Work to be completed -> Where the records below show a line containing "This screenshot has height=363, width=535.", start copying; end with the line containing "Task: Select the by Division radio button", and copy it too.

Listed records ->
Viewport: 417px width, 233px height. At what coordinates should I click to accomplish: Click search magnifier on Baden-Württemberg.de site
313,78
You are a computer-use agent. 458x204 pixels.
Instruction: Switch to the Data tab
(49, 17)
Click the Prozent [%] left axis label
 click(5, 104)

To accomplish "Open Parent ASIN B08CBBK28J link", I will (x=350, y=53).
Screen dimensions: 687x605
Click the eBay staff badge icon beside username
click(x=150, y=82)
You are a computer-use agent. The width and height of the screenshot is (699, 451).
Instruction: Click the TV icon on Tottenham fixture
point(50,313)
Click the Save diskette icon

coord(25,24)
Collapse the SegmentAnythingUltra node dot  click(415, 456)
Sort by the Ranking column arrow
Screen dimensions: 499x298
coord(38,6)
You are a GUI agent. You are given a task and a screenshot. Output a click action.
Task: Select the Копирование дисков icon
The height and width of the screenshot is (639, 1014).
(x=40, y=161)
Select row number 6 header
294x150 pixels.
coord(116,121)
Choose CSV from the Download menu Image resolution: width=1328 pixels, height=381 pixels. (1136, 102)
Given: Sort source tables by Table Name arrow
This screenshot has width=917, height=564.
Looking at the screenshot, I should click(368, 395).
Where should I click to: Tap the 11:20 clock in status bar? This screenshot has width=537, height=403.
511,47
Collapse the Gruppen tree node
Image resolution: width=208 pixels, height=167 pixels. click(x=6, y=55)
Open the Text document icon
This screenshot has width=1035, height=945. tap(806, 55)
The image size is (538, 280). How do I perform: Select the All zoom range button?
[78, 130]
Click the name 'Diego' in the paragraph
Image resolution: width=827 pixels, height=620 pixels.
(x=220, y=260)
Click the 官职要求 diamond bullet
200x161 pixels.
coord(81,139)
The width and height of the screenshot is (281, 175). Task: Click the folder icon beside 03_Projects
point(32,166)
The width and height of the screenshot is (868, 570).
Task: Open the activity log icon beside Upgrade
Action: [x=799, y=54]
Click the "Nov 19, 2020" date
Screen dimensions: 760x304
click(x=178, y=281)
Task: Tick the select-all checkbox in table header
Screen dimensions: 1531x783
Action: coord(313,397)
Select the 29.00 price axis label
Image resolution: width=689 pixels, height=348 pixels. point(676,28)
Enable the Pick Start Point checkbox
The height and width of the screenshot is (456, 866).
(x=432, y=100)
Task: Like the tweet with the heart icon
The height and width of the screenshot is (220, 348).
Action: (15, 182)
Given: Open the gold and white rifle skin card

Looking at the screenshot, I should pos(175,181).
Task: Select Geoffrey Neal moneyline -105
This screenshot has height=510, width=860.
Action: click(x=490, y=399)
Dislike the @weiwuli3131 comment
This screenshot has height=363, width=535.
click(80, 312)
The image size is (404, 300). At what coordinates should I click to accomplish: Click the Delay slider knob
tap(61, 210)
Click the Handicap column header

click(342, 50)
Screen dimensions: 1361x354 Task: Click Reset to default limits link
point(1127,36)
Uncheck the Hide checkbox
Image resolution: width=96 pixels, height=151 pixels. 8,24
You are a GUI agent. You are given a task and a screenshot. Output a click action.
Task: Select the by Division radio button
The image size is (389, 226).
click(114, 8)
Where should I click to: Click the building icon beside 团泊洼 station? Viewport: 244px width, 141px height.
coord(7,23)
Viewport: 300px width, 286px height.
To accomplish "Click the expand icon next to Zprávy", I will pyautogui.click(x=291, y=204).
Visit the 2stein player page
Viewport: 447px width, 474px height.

Problem solution ->
This screenshot has height=363, width=535.
click(80, 312)
The image size is (404, 300). At what coordinates should I click to accomplish: Click the Delay slider knob
tap(61, 210)
Click the Handicap column header

click(342, 50)
Screen dimensions: 1361x354 Task: Click Reset to default limits link
point(1127,36)
Uncheck the Hide checkbox
Image resolution: width=96 pixels, height=151 pixels. 8,24
You are a GUI agent. You are given a task and a screenshot. Output a click action.
Task: Select the by Division radio button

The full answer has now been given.